Celebrating 10 years of working with our dedicated partners in Sri Lanka from 2008-2018

Colombo, Sri Lanka, October 11, 2018: Today we announce the momentous occasion of celebrating 10 years of working with our dedicated partners in Sri Lanka from 2008-2018. Brien Holden Vision Institute Foundation (formerly the International Centre for Eyecare Education) began work in Sri Lanka as a response to the humanitarian crisis created by the 2004 tsunami, which took the lives of 35,000 people.

Initial interventions were to provide emergency eye care and simply replace people’s glasses that had been lost. Initial assumptions of the eye care situation in Sri Lanka couldn’t have been further from the reality. The overwhelming majority of people in tsunami affected areas hadn’t lost their glasses – they’d never owned any.

We established a country office and programs in 2008 to help fill eye care provision gaps in the existing health care system. We have worked collaboratively over the last decade to increase access to eye health services focusing on the aim of eliminating uncorrected vision impairment and avoidable blindness.

Our programs in partnership with the Sri Lankan Government Ministry of Health, Nutrition and Indigenous Medicine and the Vision2020 Secretariat have been educating local eye care practitioners and building service infrastructure. Creating viable partnerships and championing the eye care profession to ensure that people across the country have access to eye care they desperately need.

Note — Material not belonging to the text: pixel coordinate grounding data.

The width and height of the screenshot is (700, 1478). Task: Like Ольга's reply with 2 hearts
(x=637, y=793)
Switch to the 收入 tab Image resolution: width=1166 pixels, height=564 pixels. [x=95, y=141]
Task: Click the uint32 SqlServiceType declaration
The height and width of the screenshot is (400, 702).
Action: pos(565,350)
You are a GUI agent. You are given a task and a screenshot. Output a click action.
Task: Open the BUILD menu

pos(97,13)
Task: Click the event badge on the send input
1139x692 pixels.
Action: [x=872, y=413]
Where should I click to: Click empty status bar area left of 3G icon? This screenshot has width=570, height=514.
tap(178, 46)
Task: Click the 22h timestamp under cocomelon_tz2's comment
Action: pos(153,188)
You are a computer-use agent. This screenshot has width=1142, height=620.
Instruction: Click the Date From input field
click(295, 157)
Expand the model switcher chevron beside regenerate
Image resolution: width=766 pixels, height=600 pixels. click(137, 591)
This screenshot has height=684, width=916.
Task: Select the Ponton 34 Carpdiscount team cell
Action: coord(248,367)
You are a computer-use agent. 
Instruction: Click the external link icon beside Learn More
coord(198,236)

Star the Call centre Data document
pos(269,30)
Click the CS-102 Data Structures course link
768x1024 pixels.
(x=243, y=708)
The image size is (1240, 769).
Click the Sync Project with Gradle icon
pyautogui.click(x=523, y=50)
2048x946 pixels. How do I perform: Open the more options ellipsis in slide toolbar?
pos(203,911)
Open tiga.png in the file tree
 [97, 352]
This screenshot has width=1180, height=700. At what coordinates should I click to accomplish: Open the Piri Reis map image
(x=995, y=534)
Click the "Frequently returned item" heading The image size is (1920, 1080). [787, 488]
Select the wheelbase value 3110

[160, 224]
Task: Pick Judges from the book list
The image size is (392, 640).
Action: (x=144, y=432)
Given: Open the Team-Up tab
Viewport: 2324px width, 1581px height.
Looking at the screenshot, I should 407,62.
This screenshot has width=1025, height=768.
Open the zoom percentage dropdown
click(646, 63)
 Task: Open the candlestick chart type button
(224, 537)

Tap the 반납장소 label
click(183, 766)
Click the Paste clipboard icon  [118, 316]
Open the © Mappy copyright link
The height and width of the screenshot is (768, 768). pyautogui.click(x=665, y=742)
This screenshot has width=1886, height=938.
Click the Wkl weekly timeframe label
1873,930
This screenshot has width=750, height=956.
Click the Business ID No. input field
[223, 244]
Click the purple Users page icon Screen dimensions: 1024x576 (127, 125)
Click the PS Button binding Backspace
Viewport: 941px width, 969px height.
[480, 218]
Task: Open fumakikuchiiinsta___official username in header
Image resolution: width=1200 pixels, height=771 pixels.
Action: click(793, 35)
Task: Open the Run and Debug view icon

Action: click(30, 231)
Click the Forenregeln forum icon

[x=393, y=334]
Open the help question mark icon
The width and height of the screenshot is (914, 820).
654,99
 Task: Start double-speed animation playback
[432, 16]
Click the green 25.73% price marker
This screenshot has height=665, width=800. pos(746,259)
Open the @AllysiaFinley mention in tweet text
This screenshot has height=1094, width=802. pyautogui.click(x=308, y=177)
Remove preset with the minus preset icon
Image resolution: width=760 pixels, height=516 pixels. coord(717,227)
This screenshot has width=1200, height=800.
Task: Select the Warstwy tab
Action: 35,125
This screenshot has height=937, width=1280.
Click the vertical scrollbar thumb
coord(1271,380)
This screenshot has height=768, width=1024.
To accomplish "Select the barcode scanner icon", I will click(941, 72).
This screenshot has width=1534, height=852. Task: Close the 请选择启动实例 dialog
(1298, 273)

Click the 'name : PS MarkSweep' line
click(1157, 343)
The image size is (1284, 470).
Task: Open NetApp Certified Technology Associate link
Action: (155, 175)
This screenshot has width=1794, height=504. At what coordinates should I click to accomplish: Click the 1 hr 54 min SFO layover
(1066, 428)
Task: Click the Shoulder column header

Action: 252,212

During the last 10 years Brien Holden Vision Institute Foundation programs in Sri Lanka have provided:
•    Eye health services to over 99,000 people
•    Dispensed over 54,000 pairs of spectacles
•    Referred more than 18,000 individuals for secondary or tertiary eye care services
•    Conducted awareness programs that have reached over two million community members
•    Over 600 personnel have been trained in primary eye care, vision screening, and low vision management

Amanda Davis, CEO, Brien Holden Vision Institute Foundation is in Sri Lanka for the celebrations. “I am delighted to be here and support the great outcomes achieved by our team and dedicated partners. Our programs over the last decade helped enable significant impact within the communities here and its very encouraging to see such commitment to gender equity and sustainability,” she said.  

In 2009, the Institute opened three vision centres located in the Kegalle District, at Warakapola, Yatiyanthota and Deraniyagala. In partnership with the Lions Golden Jubilee Hospital, in 2011 the Institute also established a vision centre in the Gampaha District which is now owned and operated by Lions.

The Colombo Urban Comprehensive Eyecare Project 2009-2014, a Standard Chartered Bank Seeing is Believing initiative, was launched in selected urban slum areas of Colombo, Kolonnawa and Dehiwela. An optical workshop was also established at the National Eye Hospital which provides free spectacles to poor and deserving beneficiaries, most of whom would not have the funds to purchase a pair of spectacles.

A key achievement of the program is ensuring gender equity in all aspect of program development, including empowering women for health by creating supportive services, structures, and incentives. The average ratio of women and young girls accessing eye care services at our vision centres is 56%. Gender equity has been achieved by:
•    Integrating gender responsive strategies
•    Training women to be their own agents of change
•    Creating an enabling and supportive environment
•    Engaging the local community to build ownership for sustainability  

Our Children’s Vision campaign is running in partnership with the World Vision, Muslim Hands and other community based child health focused organisations.

“We first visited Sri Lanka after the tsunami in 2004. The emergency eye care team came to Sri Lanka believing that those affected had lost everything, including their glasses. Sadly, we realised that about 90% of the people we met had never had an eye examination or a pair of glasses.”  

“We knew we had a job ahead of us, to work with local people to ensure the people of this beautiful country have access to affordable eye care. Since that time, we have been addressing the gap in access to eye care, and by assisting the Government and collaborating with local district partners and other NGO’s – I believe we are well on the way in Sri Lanka.”  The Late Professor Brien Holden, Former CEO, Brien Holden Vision Institute said before his passing in 2015.